## Problem set
• a. Using the optical flow summary, swap "visual odometry" for "scene reconstruction" in the passage starting at "Optical flow estimation has" and ending at "the Farneback Algorithm.".
• b. Decide whether each statement agrees with the project summaries on point clouds and optical flow, answering yes or no and quoting the deciding words. (i) GRNet completes the partial point clouds before PointNet classifies them. (ii) The optical flow study found that the Farneback method outperformed FlowNet 2.0. (iii) Average angular error was one of the metrics in the optical flow comparison.
• c. Extend the project summaries on point clouds and optical flow past their final sentence.

## Text section
• • • • •

3D Object Detection From Partial Point Clouds

Point clouds are widely used as geometric data in various deep learning tasks like object detection and segmentation. However, in real-world scenarios, partial point clouds are often encountered due to limitations in sensors, occlusions, and other factors. The classification of objects from partial point clouds is a difficult task because of the sparsity, noise, and lack of complete representation of objects. This project aims to create a 3D object classification system that can classify objects from partial point clouds. To overcome the challenges, the GRNet neural network architecture is used to predict the missing data and complete the partial point clouds, which are then processed by PointNet, a deep learning framework that directly handles raw point clouds for object classification. The proposed method in this project performs equally or better than SOTA PointNet++.

Optical Flow Estimation

Optical flow estimation has found applications in various computer vision applications like object detection and tracking, movement detection, robot navigation, and visual odometry. This project presents a comprehensive study comparing the performance of both the classical and deep learning approaches for estimating dense optical flow. We used the Farneback method as a representative of classical techniques and FlowNet 2.0 as a representative of deep learning-based methods. Our experimental results highlight the performance comparison of both methods on a defined dataset using appropriate metrics - L1 error, Average end point error, and Average angular error. The results show that FlowNet 2.0 provides significantly better results than the Farneback Algorithm.

• • • • •

## Data
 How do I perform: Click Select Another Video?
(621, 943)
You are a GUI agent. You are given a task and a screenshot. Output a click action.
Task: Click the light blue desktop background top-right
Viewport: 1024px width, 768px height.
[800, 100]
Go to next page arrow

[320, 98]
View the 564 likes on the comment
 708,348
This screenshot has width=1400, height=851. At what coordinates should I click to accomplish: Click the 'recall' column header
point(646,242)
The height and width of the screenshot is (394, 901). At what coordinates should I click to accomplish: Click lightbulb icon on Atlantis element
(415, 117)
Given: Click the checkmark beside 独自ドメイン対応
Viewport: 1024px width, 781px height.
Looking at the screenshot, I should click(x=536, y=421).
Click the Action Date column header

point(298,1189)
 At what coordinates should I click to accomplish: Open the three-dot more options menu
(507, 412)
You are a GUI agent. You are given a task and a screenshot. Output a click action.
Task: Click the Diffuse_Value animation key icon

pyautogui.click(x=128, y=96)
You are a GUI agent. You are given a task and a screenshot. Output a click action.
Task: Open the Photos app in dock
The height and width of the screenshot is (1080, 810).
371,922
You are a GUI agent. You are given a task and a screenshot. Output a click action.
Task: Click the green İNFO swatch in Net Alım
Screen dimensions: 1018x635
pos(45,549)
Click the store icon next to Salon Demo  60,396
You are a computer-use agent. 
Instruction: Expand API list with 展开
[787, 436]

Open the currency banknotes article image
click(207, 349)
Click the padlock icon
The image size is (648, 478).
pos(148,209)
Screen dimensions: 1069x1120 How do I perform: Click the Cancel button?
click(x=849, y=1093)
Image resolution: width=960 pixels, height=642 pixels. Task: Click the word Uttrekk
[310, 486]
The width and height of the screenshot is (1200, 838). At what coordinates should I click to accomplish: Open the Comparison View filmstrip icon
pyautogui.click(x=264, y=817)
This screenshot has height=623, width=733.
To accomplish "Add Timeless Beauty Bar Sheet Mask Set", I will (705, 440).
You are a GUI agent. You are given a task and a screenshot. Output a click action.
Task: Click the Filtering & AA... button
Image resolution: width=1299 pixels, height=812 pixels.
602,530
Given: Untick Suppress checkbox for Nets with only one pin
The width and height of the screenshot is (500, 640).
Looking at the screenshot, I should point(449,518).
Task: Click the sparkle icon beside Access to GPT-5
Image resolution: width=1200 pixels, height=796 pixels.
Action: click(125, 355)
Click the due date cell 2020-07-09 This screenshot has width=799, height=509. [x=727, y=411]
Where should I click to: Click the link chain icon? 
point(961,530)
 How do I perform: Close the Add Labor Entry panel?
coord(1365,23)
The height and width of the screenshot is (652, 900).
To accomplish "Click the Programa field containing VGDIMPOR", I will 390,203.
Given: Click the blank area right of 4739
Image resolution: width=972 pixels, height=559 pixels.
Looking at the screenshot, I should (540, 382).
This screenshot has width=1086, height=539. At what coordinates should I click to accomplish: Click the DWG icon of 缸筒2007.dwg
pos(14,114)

• • • • •

## Answers provided
• a.
Optical flow estimation has found applications in various computer vision applications like object detection and tracking, movement detection, robot navigation, and scene reconstruction. This project presents a comprehensive study comparing the performance of both the classical and deep learning approaches for estimating dense optical flow. We used the Farneback method as a representative of classical techniques and FlowNet 2.0 as a representative of deep learning-based methods. Our experimental results highlight the performance comparison of both methods on a defined dataset using appropriate metrics - L1 error, Average end point error, and Average angular error. The results show that FlowNet 2.0 provides significantly better results than the Farneback Algorithm.

• b.
(i) Yes: "the GRNet neural network architecture is used to predict the missing data and complete the partial point clouds, which are then processed by PointNet"
(ii) No: "The results show that FlowNet 2.0 provides significantly better results than the Farneback Algorithm."
(iii) Yes: "L1 error, Average end point error, and Average angular error"

• c.
Vision Transformer (ViT) from Scratch

This project presents an unofficial PyTorch implementation of the Vision Transformer (ViT) model, inspired by the groundbreaking paper "An Image is Worth 16x16 Words: Transformers for Image Recognition at Scale". The primary objective was to create a clear, well-documented implementation that serves as both a functional model and an educational resource.

Key features of this project include:

• A from-scratch implementation of ViT using PyTorch
• Detailed comments explaining each component of the architecture
• Visualization of attention maps to provide insights into the model's decision-making process
• Exploration of the transformer architecture's potential in computer vision tasks

This implementation not only demonstrates the power of transformer models in image recognition but also serves as a valuable tool for understanding and learning about this innovative approach to computer vision.

PointNet from Scratch

This project stemmed from my personal interest in coding architectures from scratch. PointNet is a pioneering model in the field of 3D point cloud processing, designed for tasks such as classification and segmentation of 3D shapes. I aimed to build it from the ground up to deepen my understanding and create a readily available source for future projects, minimizing reliance on the authors' specifications. I implemented both classification and part segmentation using ShapeNet data, achieving results comparable to the original authors' implementation.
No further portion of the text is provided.